Reading passage:
* BEGIN *

Michelangelo Antonioni, who has died aged 94, was the least Italianate of great Italian filmmakers. A glacial anatomist of love, despair and the alienating tropes of modern life, he seemed to come from another country and culture than the one inhabited by Fellini, De Sica, Visconti, Pasolini and Bertolucci.
Where they coloured their movies with human passion and extremes of style or emotional expression, Antonioni created a landscape and screen language where subtext, symbol and enigma reigned. His stories, from a girl disappearing on a volcanic island (L’Avventura) through a permissive age’s bequest of disillusionment (La Notte) to the semi-surreal blends of drama and mime in Blow Up and Zabriskie Point, were mysteries wrapped in mazy narratives. His protagonists, epitomised in the beautiful ‘blankness’ of his longtime leading lady and one-time wife Monica Vitti, were seekers who did not know quite what they were seeking.
Exactness in Antonioni was confined to the frame itself: precise, unsettling images of a world, natural or man-created, in which abstract forces declare their independence of, or hostility to, human beings. Trees sigh and sough outside a picture-window while Vitti curls foetus-like on a sofa (The Eclipse). Street stalls and their produce share the same colours of industrial-age decay as the earth and buildings. (In The Red Desert Antonioni painted each component of the screen image, including streets, houses, even vendors’ fruit). And in his late Identification of a Woman a foggy road closes in womb-like around a car-driver, to become a dream of annihilation at once beguiling and frightening.
In his most creative decade, the 1960s, Antonioni’s sensibility as an artist seemed closer to a northern European heritage – Camus, Sartre, existentialism – than to anything Mediterranean.
Born in Ferrara on September 29 1912, his interest in cinema began in the late 1930s when he came into possession of a 16mm camera and a part-time job as a film critic. After assisting directors such as Rossellini (Una Pilota Ritorna) and Marcel Carné (Les Visiteurs du Soir), he made his first film Gente del Po, a documentary about Po River fishermen, over a four-year period between 1943 and 1947. Six more documentaries followed, until his first feature Cronaca di un Amore (Love Story) in 1950.

* END *

Material provided:
* BEGIN *

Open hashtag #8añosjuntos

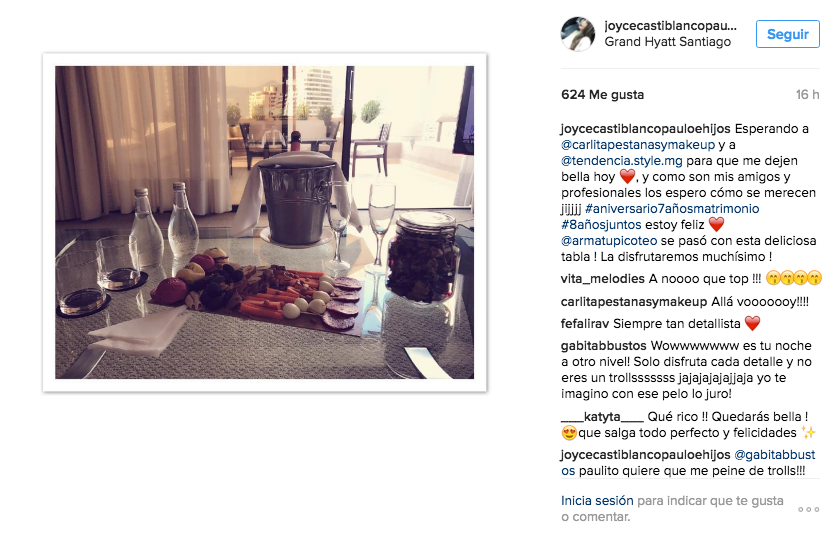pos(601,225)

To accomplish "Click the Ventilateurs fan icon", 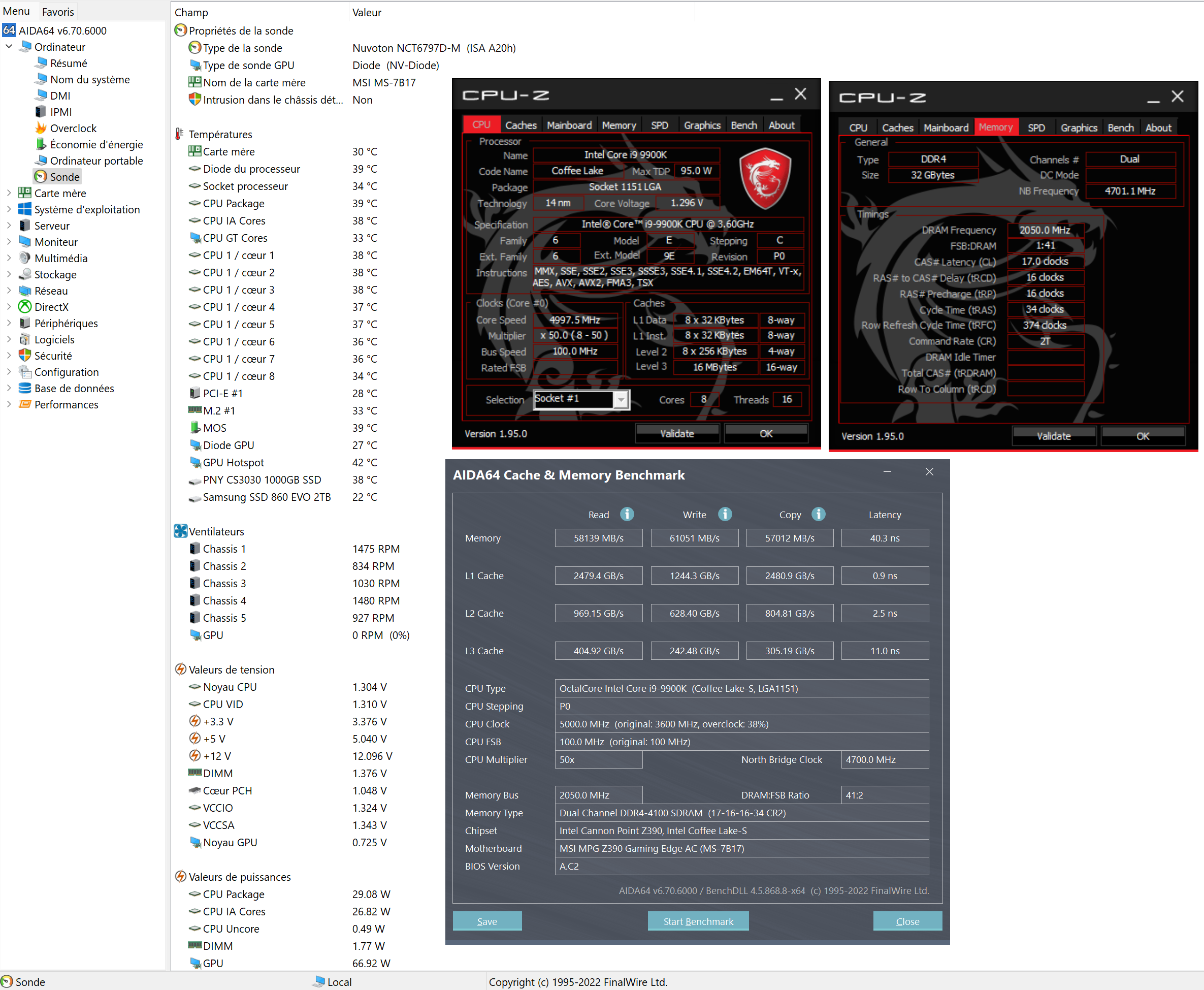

* END *

Work to do:
Carry the Antonioni obituary forward from its final sentence. The listing has nothing to do with the Antonioni obituary.

Expected output:
Busy through the fifties – as well a directing four features he collaborated on the script of Fellini’s The White Skeikh – Antonioni became an international name at the decade’s end. His tale of a couple haunted by the emptiness left in their lives by a girl acquaintance’s disappearance – in an unforgettable opening sequence set on a lava-encrusted island – seemed to contemporary audiences so static and obscure that it was booed at its Cannes Film Festival premiere.
Antonioni never looked back, mainly because everyone else did in revisionist shame. L’Avventura was soon esteemed a masterpiece and voted one of the 10 best films ever in an international critics’ poll. And in the next two films of what became an informal trilogy, he forced audiences to look even deeper into cinema’s expressive possibilities.
La Notte was a slow, enthralling mourning-song for a marriage, starring Jeanne Moreau and Marcello Mastroianni as a couple drifting apart while the sounds and sights of the hedonistic sixties - parties, partner-swapping - form a mocking backrop. And in L’Eclisse (The Eclipse) the love story between Monica Vitti and Alain Delon ‘freezes’ more than once as character interaction gives way to abstract collages of sound and picture, commenting on the theme of emotional impasse. The ending is the director’s greatest single sequence: 10 minutes of wordless imagery, from livid skies to the pitiless glare of a street lamp, as a world bows to a bleak new twilight.
Antonioni never quite found that perfect pitch of symbolic emotionalism again. Nor, after the 1960s, did time and fashion offer his compassionate scepticism about relationships such an ideal counter-harmony. He created haunting moments in Blow Up (the photographer hero’s snap-by-snap reconstruction of a murder incident providing a memento mori for Swinging London) and he pushed at the limits of visual vocabulary by surreally rearranging whole landscapes in The Red Desert, a co-production starring Richard Harris, and Zabriskie Point.
But his rapprochement with western mainstream cinema ended with Profession: Reporter (1975). The cryptic tale of switched identities, starring Jack Nicholson as a man drifting through Europe and North Africa, had notable scenes, including at the end a labrynthine and seemingly impossible camera movement. But the film ended in box-office limbo, its concessions to commercialism – star-casting, thriller plot elements – displeasing art audiences while its obscurities alienated entertainment-seekers
By the 1980s Antonioni began to seem like yesterday’s modernist in a world moving towards the lighter, more ludic postures of postmodernism. After a feature-length experiment with video (The Eagle Has Two Heads) and a couple of aborted projects, including a documentary on China, he collaborated with Wim Wenders in a strange, visually beautiful multi-episode film that again found few buyers: Beyond the Clouds.
By then he had been partially immobilised by a stroke, which left him powerless to speak, though in 1996 he travelled to Los Angeles to receive an Oscar for career achievement. His last work for the large screen, an episode in the three-story film Eros (2004, made with Wong Kar-Wai and Steven Soderbergh), was an enigma without heart or energy, though as ever with some beautiful pictures. His death sees the passing of the last survivor of his generation of Italian filmmakers.